Column: Conciërge als huis-tuin-en-keukenpedagoog
Vanwege het barre weer ben ik vandaag vroeger dan anders naar school gegaan. Wonder boven wonder reden de treinen ondanks de vrieskou en de harde oostenwind op tijd. Ik liep naar mijn goede oude Driestar hogeschool, waar de deur zelfs nog dichtzat. Even later kwam een van onze conciërges eraan en hij opende de deur.
Ik ging naar mijn lokaal om mijn spullen klaar te zetten voor de colleges van vandaag. Toen alles klaarstond ben ik naar de keuken gegaan, en daar was mijn collega al bezig de koffieautomaat in gereedheid te brengen. Even later drong de troostende koffiegeur mijn bevroren neusgaten binnen en verwarmde de mok mijn koude handen. Ik begon weer wat moed te vatten om de nieuwe schooldag te beginnen. Onderwijl hadden we een praatje over hoe het nu, na het overlijden van mijn vader, met mijn moeder ging en we kregen op dit vroege uur zomaar een goed gesprek.
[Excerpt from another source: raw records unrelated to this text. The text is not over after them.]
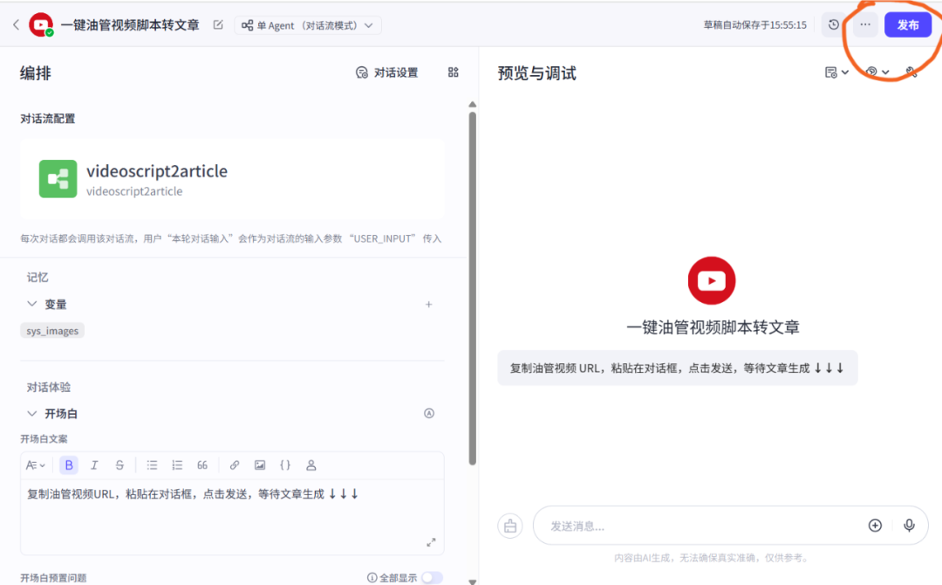942x585 pixels.
Task: Open the 对话设置 dialog settings panel
Action: [387, 72]
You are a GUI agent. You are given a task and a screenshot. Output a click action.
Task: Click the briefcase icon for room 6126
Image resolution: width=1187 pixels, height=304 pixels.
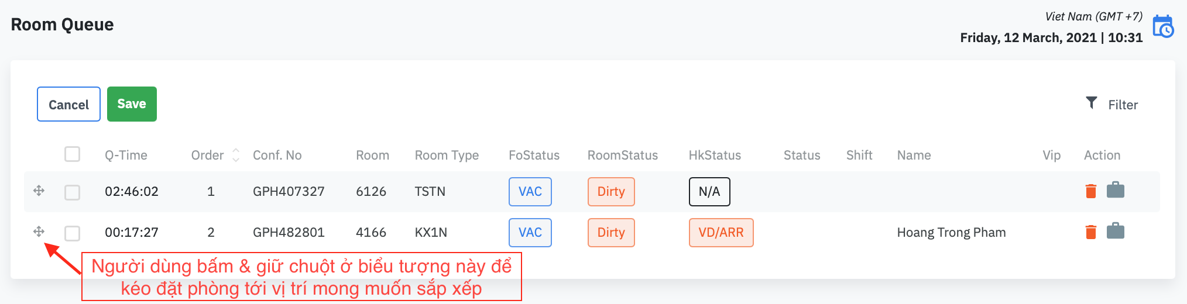1115,191
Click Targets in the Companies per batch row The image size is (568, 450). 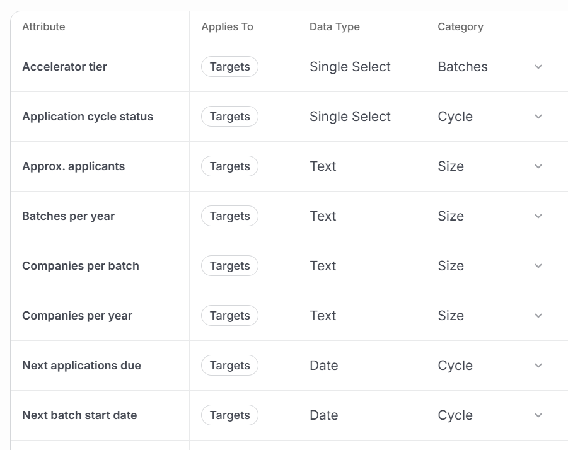pos(229,265)
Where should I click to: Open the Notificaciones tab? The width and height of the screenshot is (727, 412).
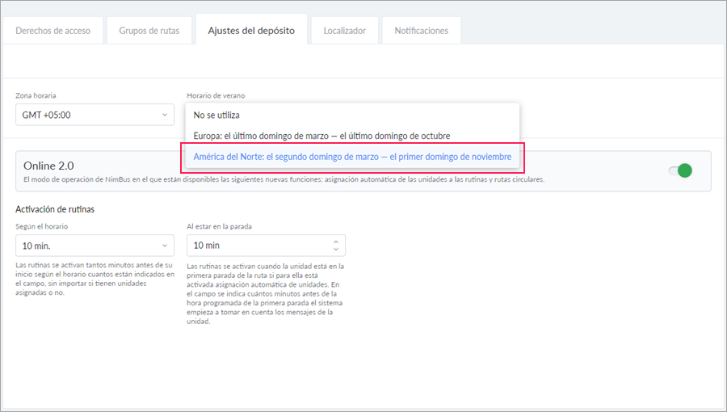coord(421,31)
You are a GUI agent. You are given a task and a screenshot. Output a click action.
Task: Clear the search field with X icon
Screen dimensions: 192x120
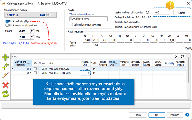point(176,56)
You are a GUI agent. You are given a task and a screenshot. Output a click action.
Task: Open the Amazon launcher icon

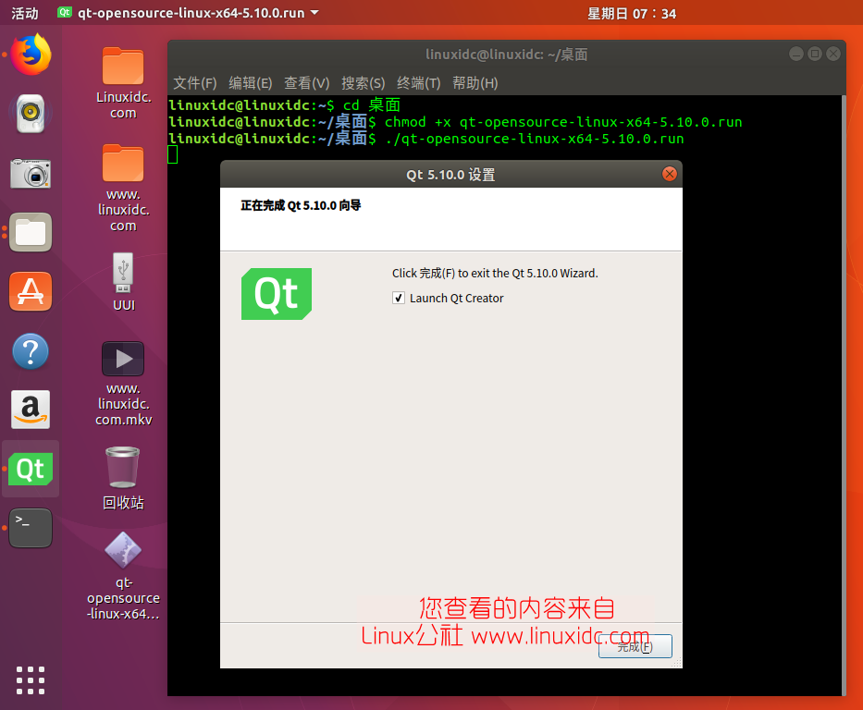31,410
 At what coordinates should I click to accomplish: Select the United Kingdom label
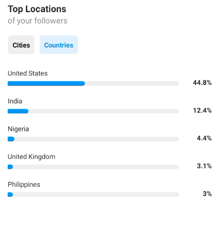[32, 157]
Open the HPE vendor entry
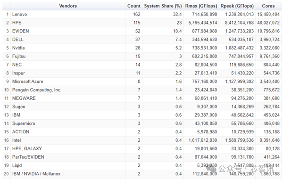The width and height of the screenshot is (283, 180). [17, 23]
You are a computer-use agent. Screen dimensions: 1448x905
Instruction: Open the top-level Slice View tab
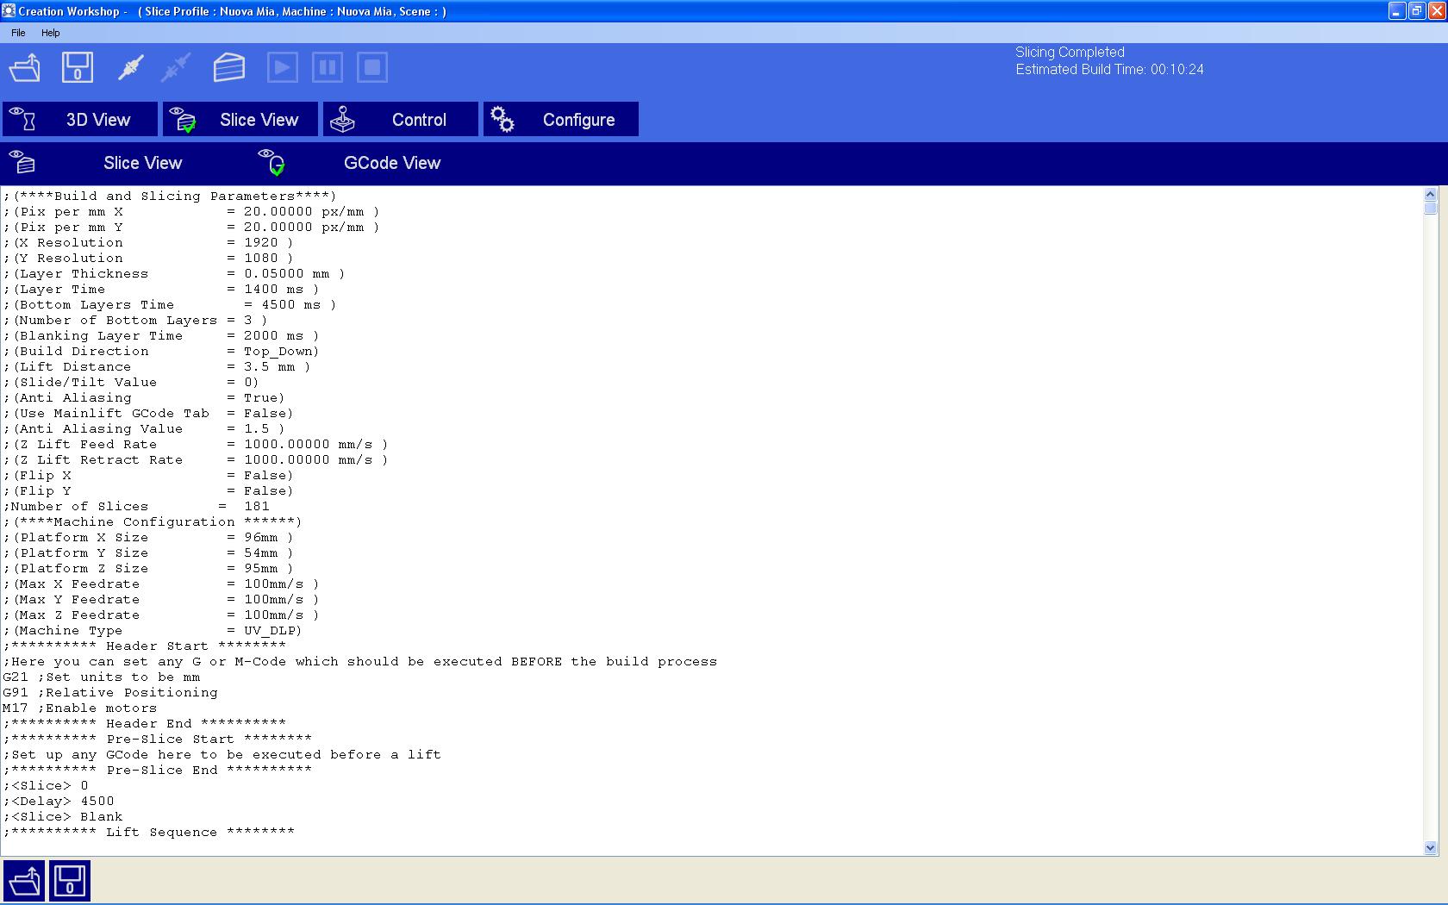point(240,120)
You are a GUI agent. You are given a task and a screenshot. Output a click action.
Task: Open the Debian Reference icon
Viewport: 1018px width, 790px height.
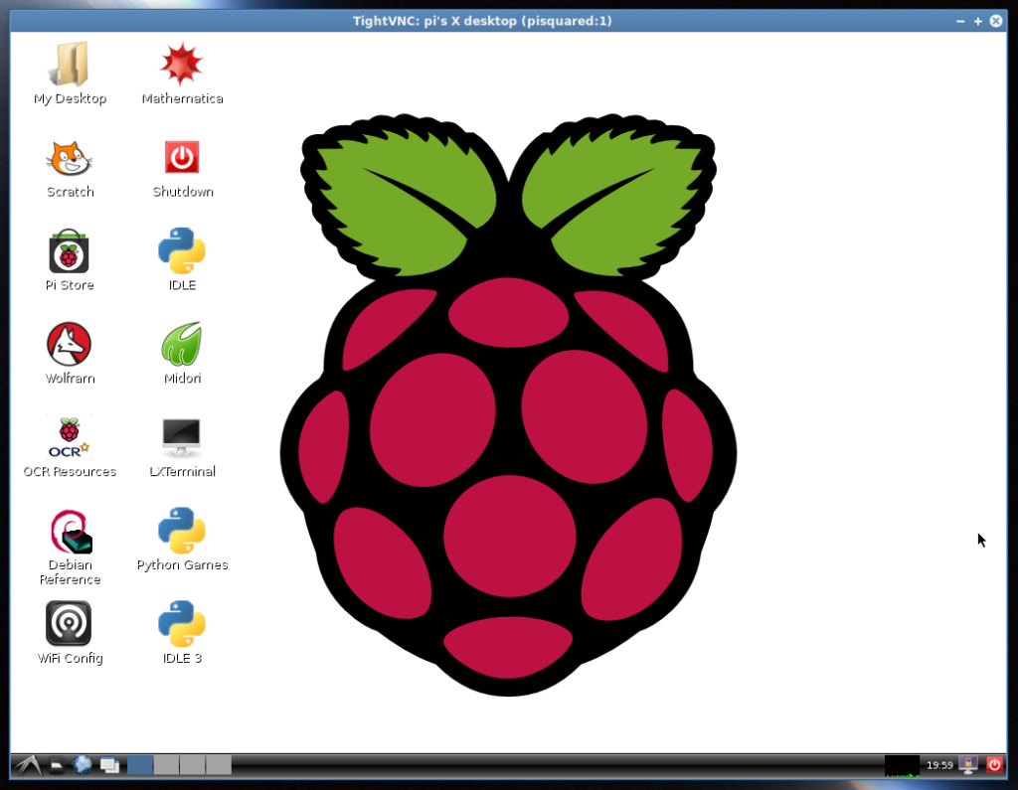click(70, 531)
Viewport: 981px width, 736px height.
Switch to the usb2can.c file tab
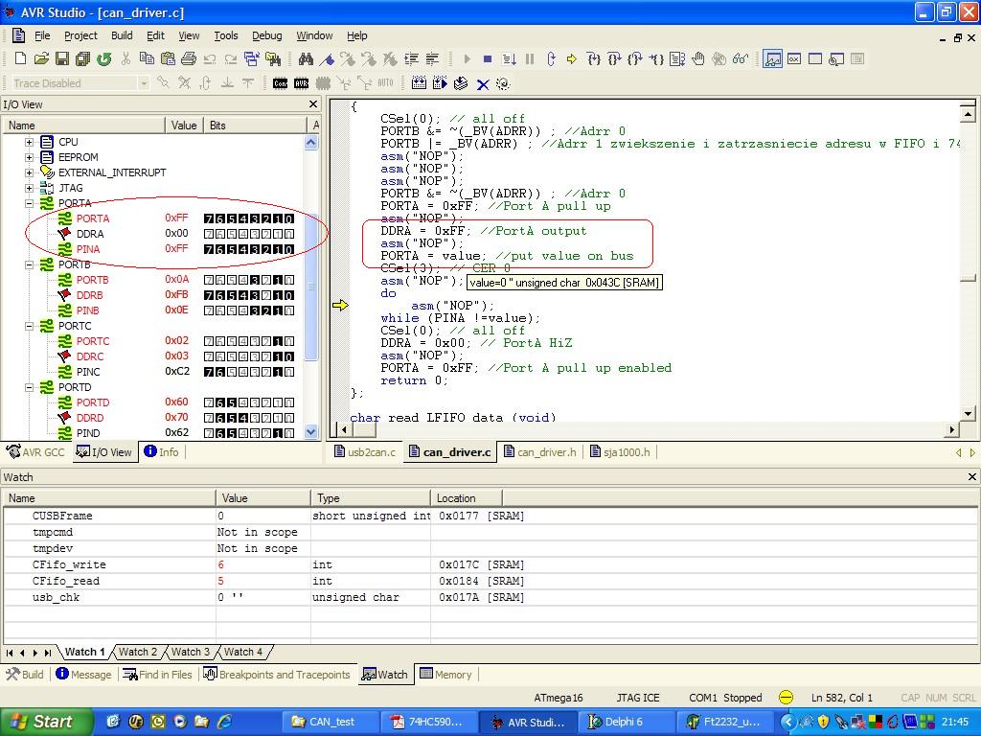point(364,452)
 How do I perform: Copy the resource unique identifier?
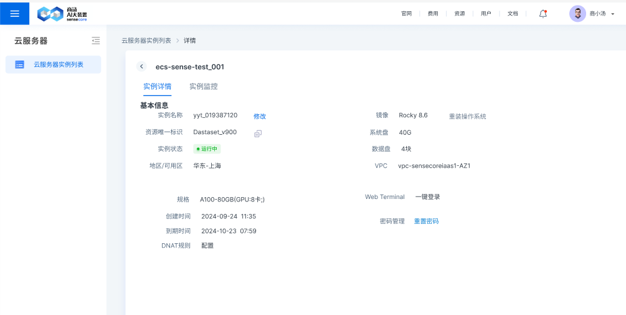[258, 133]

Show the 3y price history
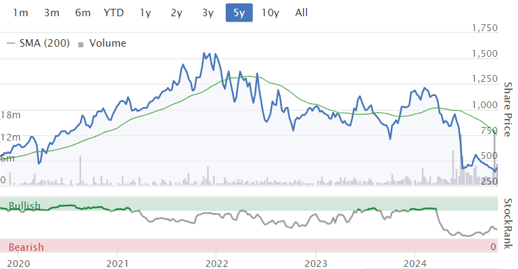208,13
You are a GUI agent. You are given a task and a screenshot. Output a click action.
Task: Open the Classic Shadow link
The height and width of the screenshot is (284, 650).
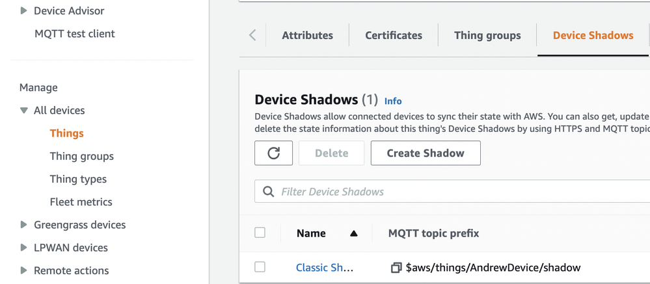tap(325, 268)
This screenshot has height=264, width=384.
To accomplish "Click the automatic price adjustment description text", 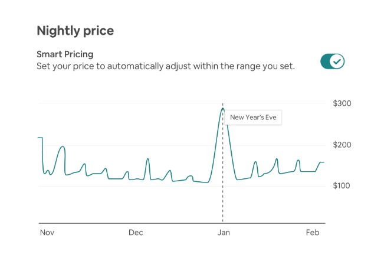I will [166, 66].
Toen ik even later de trap opliep om weer naar mijn lokaal te gaan, bedacht ik dat er in de duizenden boeken die er zijn geschreven over onderwijs en pedagogiek waarschijnlijk nergens een boek of hoofdstuk te vinden is over de schoolconciërge (of het keukenpersoneel, de facilitair medewerker, de onderwijsondersteuner of hoe we hem of haar ook noemen).
Hij verdient geen dik salaris, omdat in zijn functieomschrijving alleen de praktische taken staan vermeld. Maar hoeveel leerlingen zouden er in de goot zijn beland zonder de hulpvaardige conciërge die hun treurige verhalen over de ellende van hun gebroken gezinnen aanhoorde? Hoeveel geplaagde kinderen zijn er niet gered doordat de conciërge de moed had om de pesters op hun nummer te zetten? En welke diepe gesprekken zijn er door hem niet gevoerd daar ergens in al die nameloze kapstok- en kluisjesruimtes?
Bij ons in Gouda zetten de collega’s van de keuken zelfs warme maaltijden voor ons klaar als we avondcolleges hebben, en ze eten dan meteen met ons mee. Omdat ik vegetariër ben, krijg ik een speciale maaltijd geserveerd. Sommigen van hen kijken met afgunstige blikken naar mijn maaltijd en denken dan dat ik privileges heb (en dat ga ik natuurlijk ook niet ontkennen!).
Steeds weer ontstaan er dan de half ernstige, half plagende gesprekken over waarom ik geen vlees eet, geen mobiel heb en geen auto rijd. Deze gesprekken eindigen altijd wel weer met grappen als zou ik een soort negentiende-eeuwse romanticus zijn die per vergissing in de 21e eeuw is beland. Voorbijgangers die onze gesprekken aanhoren, denken soms dat we ruzie hebben en bijna op de vuist gaan, maar niets is minder waar. „Was sich liebt, das neckt sich”, zeggen de Duitsers: „Wie elkaar liefheeft, plaagt elkaar!”
Vaak beschikken conciërges over een groot psychologisch inzicht in zowel de leerlingen als de collega’s van de school. Soms doen ze een goed woordje voor een leerling bij een leraar, conrector of ouder. Als het nodig is spreken ze de leerlingen vermanend toe. Vaak hebben leerlingen groot respect voor hen en laten ze zich door hen gezeggen.
Wanneer wij als driestarianen het afscheid van de studenten van pabo 4 hebben, komen de collega’s van de keuken in groten getale naar de slotavond in het oude klooster in Biezemortel. Ze onderwerpen zich daar, net als wij docenten, aan de jaarlijkse grappen en opdrachten die we moeten uitvoeren. Maar altijd weer worden ze ook in het zonnetje gezet door de studenten, die haarscherp aanvoelen wat hun betekenis voor de school is.
Daarom beschouw ik deze column als een ode aan de conciërge van de school! In de handboeken pedagogiek zou een hoofdstuk moeten worden toegevoegd over de pedagogische rol van de conciërge.
Een paar weken geleden is de grote pedagoog Wim ter Horst overleden. Hij sprak over de tuinman, de schatbewaarder, de herder, de gids en de priester die de leraar moet zijn. Ik denk dat Ter Horst het met me eens zou zijn dat ook de conciërge al deze roepingen heeft. Want veel meer dan we vermoeden helpt hij de leraren en de ouders om de leerlingen op te voeden. De goede conciërge verenigt Martha en Maria in één persoon.
De naam van de conciërge wordt nooit vermeld in het journaal, hij krijgt nooit een Nobelprijs en er is geen dag voor de conciërge. Ik stel voor dat de conciërge in een nieuwe functieomschrijving wordt aangeduid als de huis-tuin-en-keukenpedagoog van de school (met een navenant salaris).
En ondertussen ben ik benieuwd naar wat ik na deze column aanstaande donderdagavond op mijn bordje geserveerd krijg!
Dr. Ewald Mackay is historicus en filosoof. Hij is werkzaam als docent geschiedenis, cuma en filosofie aan Driestar hogeschool te Gouda.